Imaging and Detail.


I am curious as to what everyone feels is the best sound they can achieve from there cd players.
Do you prefer a highly detailed sound with exceptional imaging or do you prefere a more warm sound( some would call it muddled) that subdues the detail and give a more overall smooth listening experence but still retains most of the imaging?

I listen to alot of 70's rock.Led Zepplin, AC-DC,Pink Floyd,Allman Brothers,ect....
This music just does not sound right to me on a very detailed system.The music just does not flow for me with all the detail.Why does everyone put such emphises on all this detail?

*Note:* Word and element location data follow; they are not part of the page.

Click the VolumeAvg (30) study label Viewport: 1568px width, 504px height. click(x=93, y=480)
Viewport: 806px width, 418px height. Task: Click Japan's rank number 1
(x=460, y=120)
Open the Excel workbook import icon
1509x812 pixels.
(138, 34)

With smooth jazz it is superb but with the stlye of music I prefere it is crap.
shaunp
The recording is the recording.

70s rock recordings were commonly mixed and EQ'd to fit the response curves of AM & FM car and portable radios of the time. This is where the songs received the initial airplay that sold albums. Often this meant that the highs and mids were boosted to come across better on the small car and portable radios.

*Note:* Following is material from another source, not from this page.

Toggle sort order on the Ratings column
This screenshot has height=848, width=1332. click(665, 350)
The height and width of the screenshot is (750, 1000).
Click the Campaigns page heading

This was taught in one of the early recording classes I took at S.U. when I was studying broadcasting.

So, if the recording sounds good on a system, then it's likely this system has a frequency response that somewhat mirrors the peaks and dips typical in the radios of the time.

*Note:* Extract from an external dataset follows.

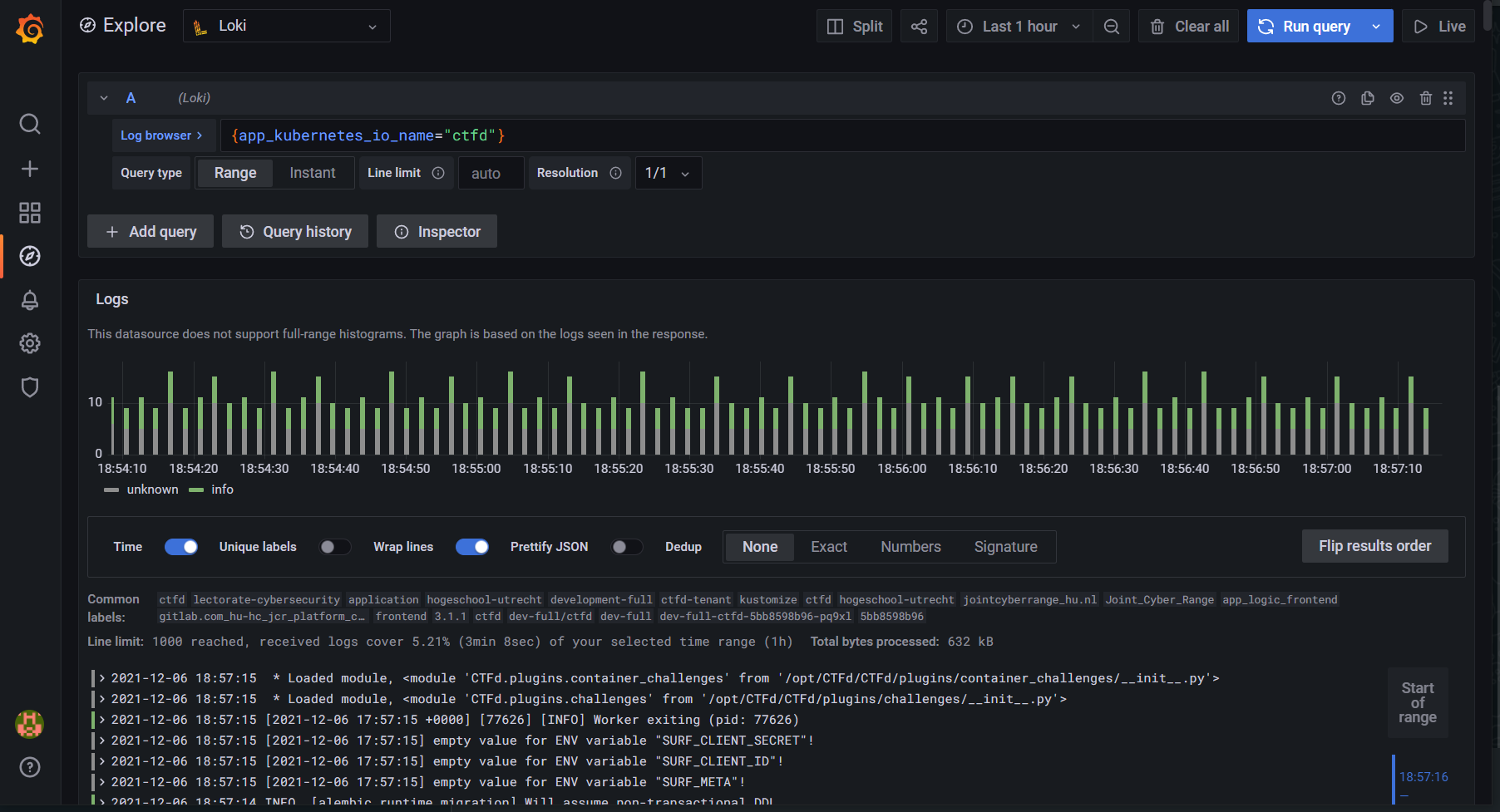Click Flip results order button
This screenshot has height=812, width=1500.
(1374, 546)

I don't think this correlates to one system being better than another, but it does correlate to a system that happens to better match the EQ'ing on those recordings.
Most of these recordings are far from perfect. In the words of the great poet Frank Zappa, they "are what they is".

I consider myself quite fortunate that almost every recording I play sounds good to me these days and the great recordings sound great, regardless of genre. I think my audio goals have finally been achieved again for the first time in years since I moved into my current home.
Tvad. that is interesting point. i remember when i was younger working a couple summers for a friends at his recording studio, and he would like to take a cassette out to his pickup to "hear what its going to sound like".

... he would like to take a cassette out to his pickup to "hear what its going to sound like".

Oakleys (Answers | This Thread)
Exactly right. In college, we'd mix on small Auratone speakers that were designed to mimic car stereo speakers, even though the studio was equipped with top-of-the-line JBL studio monitors.

Later, when I was supervising edit sessions at a television network, we occasionally played the mix through Auratone speakers to hear how it'd sound at home on one's TV.
I agree with Tvad.As a guitarist/ band guy playing and recording (late 1970s through the mid 1990s)any studio I was ever in mixed through highend monitors then listened through junk basically to see how it would sound to the masses.The band would then take the pre press home for a week and listen to it in all different levels of gear,mostly low end because thats what most had.It had to sound good on low level gear, higher level systems wasnt a concern.